1. Study the alpha shape algorithm and implementations.
2. Apply to different point sets in 2D and 3D.
3. Explore the problem of applying these to molecular coordinates from publicly available datasets such as PDB and ChemDB.

• Investigating the Hausdorff Distance

Felix Hausdorff (1868?-1942) devised a metric function between subsets of a metric space. By definition, the Hausdorff distance is the maximum distance of a set to the nearest point in the other set. Typically, when we talk of distances, we mean the "smallest" distance. For example, if a point X is at distance d from some polygon P, we mean that the distance of X from the nearest point in P is d. This idea can be unsatisfactory, however.

Specific Goals:

1. Study the Hausdorff distance.
2. Compute the Hausdorff distance between point sets. What is the effect of outliers and noise on the distance? Compare with other distances.
3. Compute the Hausdorff distance between polygons.
4. Application of Hausdorff distance: on image data sets or data from other application domains.

• Characteristic polynomials of hyperplane arrangements

A hyperplane arrangement is simply a finite set of hyperplanes in Rd. (A hyperplane is a set of the form {x in Rd: a.x = b}, for some vector a and some scalar b.) The characteristic polynomial of a hyperplane arrangement encodes the intersection properties of the arrangement, i.e., all possible interesections, ordered by set inclusions. Specific Goals:

1. Study hyperplane arrangements and compute a few simple examples by hand.
2. Devise an efficient algorithm that computes a characteristic polynomial of a given hyperplane arrangement.
3. Experimentally test your algorithm, using some classic combinatorial problems.

• Periods of degree-2 Ehrhart quasipolynomials

Given a rational polygon P (i.e., the vertices of P have rational coordinates), the Ehrhart quasipolynomial of P is the function E(t) that counts integer points in dilates of P, i.e., if we dilate P by a factor t, then E(t) records the number of integer points in tP. This function is a degree-2 quasipolynomial, namely, E(t) is of the form c2t2 + c1(t) t + c0, where c1(t) and c0(t) are periodic functions in t.

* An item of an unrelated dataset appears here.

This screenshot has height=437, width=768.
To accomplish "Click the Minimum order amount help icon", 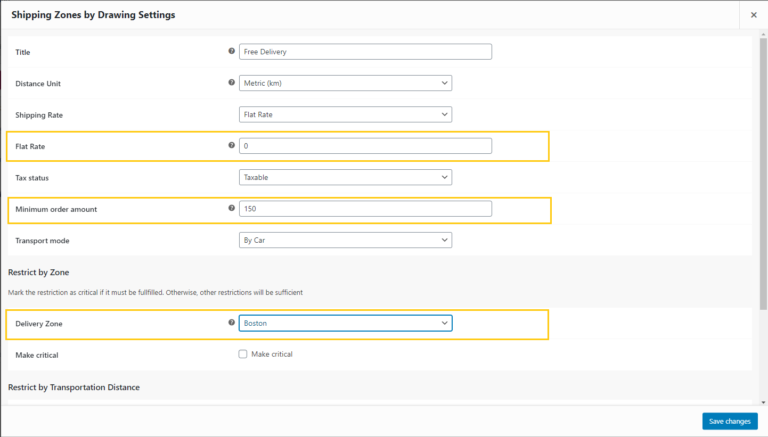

Suppose c1(t) has period p1 and c0(t) has period p0. Which pairs (p1, p0) can occur? Specific Goals:

1. Study the paper "The Minimum Period of the Ehrhart Quasi-polynomial of a Rational Polytope" by Tyrrell McAllister and Kevin Woods, and basic Ehrhart theory (see, e.g., Chapter 2 & 3 of "Computing the Continuous Discretely", by M. Beck and S. Robins).
2. Familiarize yourself with the software LattE.
3. Implement an algorithm that computes many examples of degree-2 Ehrhart quasipolynomials.

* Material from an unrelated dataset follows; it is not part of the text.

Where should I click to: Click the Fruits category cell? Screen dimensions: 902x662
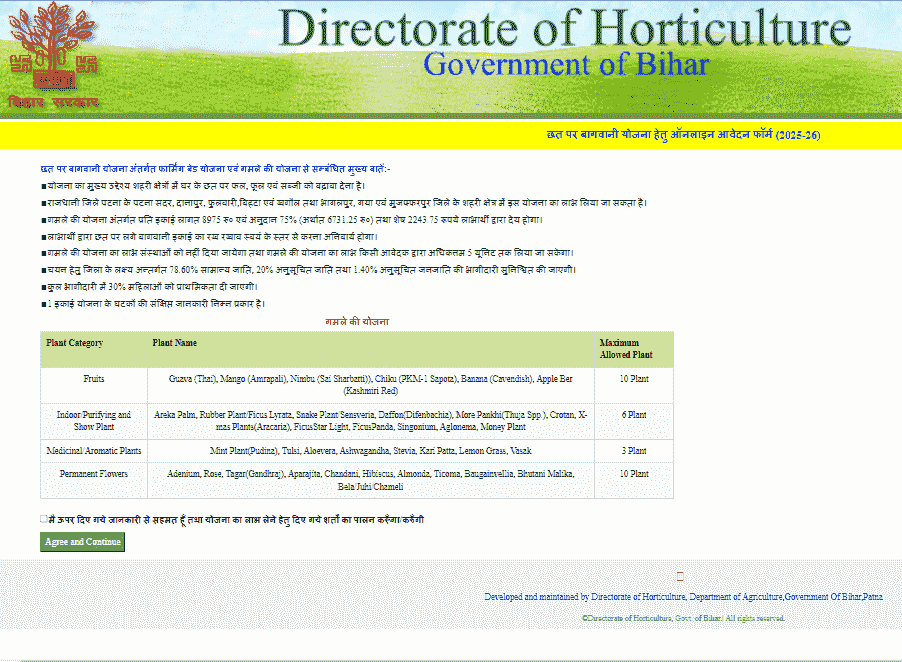(94, 380)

• Transportation polytopes

A transportation polytope consists of all nonnegative matrices with a fixed margin, that is all matrices with a fixed prescribed sum for each row and column. These polytopes and their higher-dimensional analogs (multi-way contingency tables) have important applications to statistics, for example, disclosure limitation procedures. Many of these applications involve integer tables, that is, matrices with integer entries. In this case, we can study the associated counting function, with the margins as parameters. This function turns out to be a piecewise-defined polynomial, which is hard to compute.

Specific Goals:

1. Study the algorithm proposed in "The partial-fractions method for counting solutions to integral linear systems" by M. Beck.
2. Implement the partial-fraction algorithm for the case of transportation polytopes.
3. Experimentally test your algorithm using small transportation polytopes.

Next Step: Read Section 5 of "The Ehrhart polynomial of the Birkhoff polytope", by M. Beck & D. Pixton, for a definition of transportation polytopes and their associated counting functions.